Colton, who has homes in Annapolis and Raleigh, N.C., did not respond to a phone message. His attorney, Andrew Graham, did not respond to an e-mail seeking comment.
Colton’s plea deal in many ways mirrors Ricker’s.
According to Colton’s plea agreement, from 1997 through at least Sept. 11, 2008, Colton collaborated with Ricker and other business people to provide “money, trip expenses, meals, drinks, hotel rooms, airline tickets, rounds of golf, employment, mortgage payments, and monetary and in-kind contributions to state and local government officials.”
According to federal prosecutors, in exchange for the bribes, “state and local officials performed and agreed to perform favorable official actions for Colton, Ricker, and other developers, business owners and their companies.”
For example, officials helped Colton and other developers obtain permits for the proposed Greenbelt development and aided in the acquisition of surplus county land for the Day Homes project, according to federal prosecutors.
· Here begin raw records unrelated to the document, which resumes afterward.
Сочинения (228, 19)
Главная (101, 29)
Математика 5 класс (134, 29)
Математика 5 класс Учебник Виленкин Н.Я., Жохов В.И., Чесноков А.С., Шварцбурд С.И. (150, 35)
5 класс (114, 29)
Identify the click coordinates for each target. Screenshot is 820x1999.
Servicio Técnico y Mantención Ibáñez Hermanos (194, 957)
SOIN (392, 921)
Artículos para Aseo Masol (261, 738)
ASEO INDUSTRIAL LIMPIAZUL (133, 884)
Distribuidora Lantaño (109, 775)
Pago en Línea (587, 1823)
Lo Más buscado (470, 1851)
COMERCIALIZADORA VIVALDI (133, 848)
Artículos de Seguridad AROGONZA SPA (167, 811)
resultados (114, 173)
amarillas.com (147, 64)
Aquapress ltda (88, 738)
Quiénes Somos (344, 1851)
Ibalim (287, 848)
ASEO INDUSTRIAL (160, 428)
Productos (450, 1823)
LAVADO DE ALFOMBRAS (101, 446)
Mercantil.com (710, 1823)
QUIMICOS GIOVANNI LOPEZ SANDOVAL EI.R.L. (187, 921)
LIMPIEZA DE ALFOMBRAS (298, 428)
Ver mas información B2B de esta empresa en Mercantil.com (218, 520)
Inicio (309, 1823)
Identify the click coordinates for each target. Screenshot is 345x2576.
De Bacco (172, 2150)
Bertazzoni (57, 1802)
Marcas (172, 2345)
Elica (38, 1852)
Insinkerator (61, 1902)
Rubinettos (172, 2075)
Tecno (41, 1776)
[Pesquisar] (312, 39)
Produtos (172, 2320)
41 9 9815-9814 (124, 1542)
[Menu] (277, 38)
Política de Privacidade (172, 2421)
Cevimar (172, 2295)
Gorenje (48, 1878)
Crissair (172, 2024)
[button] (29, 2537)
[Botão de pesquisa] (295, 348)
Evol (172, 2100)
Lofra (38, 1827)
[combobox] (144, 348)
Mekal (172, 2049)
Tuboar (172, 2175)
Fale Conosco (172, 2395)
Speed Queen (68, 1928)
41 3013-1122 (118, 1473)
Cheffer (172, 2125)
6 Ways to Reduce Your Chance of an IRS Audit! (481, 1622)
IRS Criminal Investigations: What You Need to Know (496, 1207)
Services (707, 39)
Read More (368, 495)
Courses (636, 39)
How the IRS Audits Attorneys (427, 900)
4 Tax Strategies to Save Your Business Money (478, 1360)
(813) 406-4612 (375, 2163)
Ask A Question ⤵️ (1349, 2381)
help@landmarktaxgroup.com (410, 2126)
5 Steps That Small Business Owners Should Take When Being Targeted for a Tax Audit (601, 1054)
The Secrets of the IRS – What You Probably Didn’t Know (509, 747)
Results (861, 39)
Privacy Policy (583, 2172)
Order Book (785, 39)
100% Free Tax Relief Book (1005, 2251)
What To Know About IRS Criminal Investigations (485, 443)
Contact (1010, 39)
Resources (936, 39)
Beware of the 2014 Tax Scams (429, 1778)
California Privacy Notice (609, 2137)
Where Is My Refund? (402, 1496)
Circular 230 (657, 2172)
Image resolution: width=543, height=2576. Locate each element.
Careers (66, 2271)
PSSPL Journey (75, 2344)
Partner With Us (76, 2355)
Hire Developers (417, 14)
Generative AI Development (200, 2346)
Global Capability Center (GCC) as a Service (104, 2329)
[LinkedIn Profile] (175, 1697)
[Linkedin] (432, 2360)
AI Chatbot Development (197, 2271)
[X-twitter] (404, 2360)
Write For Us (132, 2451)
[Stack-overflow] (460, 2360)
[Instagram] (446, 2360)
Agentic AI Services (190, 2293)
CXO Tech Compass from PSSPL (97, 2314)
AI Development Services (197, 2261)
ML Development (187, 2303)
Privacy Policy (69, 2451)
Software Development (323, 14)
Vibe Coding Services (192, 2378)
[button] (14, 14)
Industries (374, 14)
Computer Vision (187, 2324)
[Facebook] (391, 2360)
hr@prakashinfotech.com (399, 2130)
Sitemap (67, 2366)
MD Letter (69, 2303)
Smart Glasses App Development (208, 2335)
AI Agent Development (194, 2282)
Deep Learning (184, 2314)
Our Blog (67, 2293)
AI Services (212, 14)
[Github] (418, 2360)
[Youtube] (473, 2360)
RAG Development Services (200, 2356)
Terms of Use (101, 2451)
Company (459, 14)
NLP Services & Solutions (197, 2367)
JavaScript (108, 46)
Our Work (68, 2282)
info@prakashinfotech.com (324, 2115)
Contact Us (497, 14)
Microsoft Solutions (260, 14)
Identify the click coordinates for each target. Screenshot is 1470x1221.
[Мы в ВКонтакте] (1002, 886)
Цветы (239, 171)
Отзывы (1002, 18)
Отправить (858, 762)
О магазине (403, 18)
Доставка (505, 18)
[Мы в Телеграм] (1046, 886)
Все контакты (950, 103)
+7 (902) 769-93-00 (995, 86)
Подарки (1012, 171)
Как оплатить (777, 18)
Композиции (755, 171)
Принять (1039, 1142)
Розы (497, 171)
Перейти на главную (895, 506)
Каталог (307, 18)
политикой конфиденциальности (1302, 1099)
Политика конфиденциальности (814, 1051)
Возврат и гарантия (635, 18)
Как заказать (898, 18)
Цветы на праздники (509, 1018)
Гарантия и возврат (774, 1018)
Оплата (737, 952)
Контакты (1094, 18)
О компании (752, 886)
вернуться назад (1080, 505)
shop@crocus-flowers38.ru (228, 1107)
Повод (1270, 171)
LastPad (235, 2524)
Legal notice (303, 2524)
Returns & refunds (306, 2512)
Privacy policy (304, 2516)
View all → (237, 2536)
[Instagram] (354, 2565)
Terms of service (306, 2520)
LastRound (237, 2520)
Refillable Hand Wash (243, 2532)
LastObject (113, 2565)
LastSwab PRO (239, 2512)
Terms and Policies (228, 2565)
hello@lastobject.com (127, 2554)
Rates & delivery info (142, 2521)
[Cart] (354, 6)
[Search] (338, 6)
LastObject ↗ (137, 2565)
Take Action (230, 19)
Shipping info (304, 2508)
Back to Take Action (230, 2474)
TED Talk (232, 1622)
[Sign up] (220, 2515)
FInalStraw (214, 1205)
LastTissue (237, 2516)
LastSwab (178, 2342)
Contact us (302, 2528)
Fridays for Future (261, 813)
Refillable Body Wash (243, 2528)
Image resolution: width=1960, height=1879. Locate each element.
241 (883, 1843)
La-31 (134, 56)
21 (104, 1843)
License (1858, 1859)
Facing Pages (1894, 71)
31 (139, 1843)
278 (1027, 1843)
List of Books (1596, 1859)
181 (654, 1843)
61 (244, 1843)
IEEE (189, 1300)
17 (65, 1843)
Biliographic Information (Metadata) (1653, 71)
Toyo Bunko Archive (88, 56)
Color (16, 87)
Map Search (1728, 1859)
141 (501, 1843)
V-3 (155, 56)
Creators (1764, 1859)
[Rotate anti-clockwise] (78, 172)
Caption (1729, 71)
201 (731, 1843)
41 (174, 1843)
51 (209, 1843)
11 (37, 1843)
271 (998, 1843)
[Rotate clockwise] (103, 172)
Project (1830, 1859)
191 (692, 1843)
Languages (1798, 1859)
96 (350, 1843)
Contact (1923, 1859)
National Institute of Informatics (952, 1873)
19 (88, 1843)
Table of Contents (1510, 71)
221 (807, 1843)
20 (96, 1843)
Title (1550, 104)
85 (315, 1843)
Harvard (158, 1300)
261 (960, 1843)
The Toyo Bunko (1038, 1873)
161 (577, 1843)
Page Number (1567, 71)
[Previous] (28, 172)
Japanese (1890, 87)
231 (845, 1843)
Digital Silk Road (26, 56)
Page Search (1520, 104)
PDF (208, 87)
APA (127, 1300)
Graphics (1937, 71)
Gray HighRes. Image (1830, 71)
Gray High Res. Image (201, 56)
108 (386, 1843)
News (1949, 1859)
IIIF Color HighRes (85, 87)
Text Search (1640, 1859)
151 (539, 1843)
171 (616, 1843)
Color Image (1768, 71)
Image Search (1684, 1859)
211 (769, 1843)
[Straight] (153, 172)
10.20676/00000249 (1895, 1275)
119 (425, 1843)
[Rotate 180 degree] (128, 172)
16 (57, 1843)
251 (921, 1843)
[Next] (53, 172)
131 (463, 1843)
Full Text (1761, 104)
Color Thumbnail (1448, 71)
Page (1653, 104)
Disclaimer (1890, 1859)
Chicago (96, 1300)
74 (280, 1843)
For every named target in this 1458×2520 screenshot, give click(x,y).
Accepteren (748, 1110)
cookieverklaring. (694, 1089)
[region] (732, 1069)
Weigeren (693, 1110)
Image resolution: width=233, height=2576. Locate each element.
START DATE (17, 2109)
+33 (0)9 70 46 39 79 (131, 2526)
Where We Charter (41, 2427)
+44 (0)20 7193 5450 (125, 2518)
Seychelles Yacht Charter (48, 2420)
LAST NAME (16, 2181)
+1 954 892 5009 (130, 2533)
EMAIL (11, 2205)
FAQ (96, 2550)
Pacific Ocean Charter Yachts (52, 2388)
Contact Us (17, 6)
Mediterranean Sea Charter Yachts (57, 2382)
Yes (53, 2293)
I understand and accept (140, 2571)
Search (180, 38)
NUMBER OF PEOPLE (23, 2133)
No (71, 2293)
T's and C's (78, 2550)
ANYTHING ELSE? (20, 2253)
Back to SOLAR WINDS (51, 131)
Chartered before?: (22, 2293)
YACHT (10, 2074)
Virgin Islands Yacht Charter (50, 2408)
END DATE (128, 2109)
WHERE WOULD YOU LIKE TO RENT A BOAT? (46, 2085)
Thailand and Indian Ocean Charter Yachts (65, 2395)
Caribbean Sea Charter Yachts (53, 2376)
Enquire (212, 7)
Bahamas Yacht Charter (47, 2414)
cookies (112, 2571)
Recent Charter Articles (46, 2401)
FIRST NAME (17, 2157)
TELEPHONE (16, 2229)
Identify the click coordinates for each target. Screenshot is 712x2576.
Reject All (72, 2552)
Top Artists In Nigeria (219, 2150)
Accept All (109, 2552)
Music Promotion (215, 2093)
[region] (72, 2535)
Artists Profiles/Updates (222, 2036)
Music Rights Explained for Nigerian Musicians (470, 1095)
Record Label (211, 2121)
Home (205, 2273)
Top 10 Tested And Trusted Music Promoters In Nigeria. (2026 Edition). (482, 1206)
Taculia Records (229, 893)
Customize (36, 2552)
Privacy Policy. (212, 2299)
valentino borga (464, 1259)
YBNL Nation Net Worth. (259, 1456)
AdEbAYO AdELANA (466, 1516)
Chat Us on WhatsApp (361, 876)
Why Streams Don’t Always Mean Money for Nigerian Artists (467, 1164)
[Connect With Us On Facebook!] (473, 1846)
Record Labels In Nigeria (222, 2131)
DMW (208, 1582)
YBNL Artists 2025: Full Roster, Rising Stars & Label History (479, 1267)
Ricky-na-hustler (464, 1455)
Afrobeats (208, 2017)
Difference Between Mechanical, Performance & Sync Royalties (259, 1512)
Colton doled out bribes to public officials and others that were worth $400,000 to $1 million, according to the plea deal.
Colton served three years in prison for bank fraud and was released in 2004. Colton and Ricker, who pleaded guilty to conspiring to commit honest services fraud and to make false statements to the FEC, each face a maximum penalty of five years in prison. U.S. District Judge Peter J. Messitte has yet to set sentencing dates for either man.
Johnson’s wife, Leslie, 59, was expected to plead guilty at a hearing early last month. The hearing was canceled two days before it was to occur.
Leslie Johnson (D) won a seat on the county council in November, days before FBI agents arrested her and her husband. As agents knocked on the door of the Johnsons’ Mitchellville home, Leslie Johnson tore up a $100,000 check from a developer and flushed it down a toilet, and tried to hide $79,600 in cash in her bra and underwear, according to court papers filed by federal prosecutors.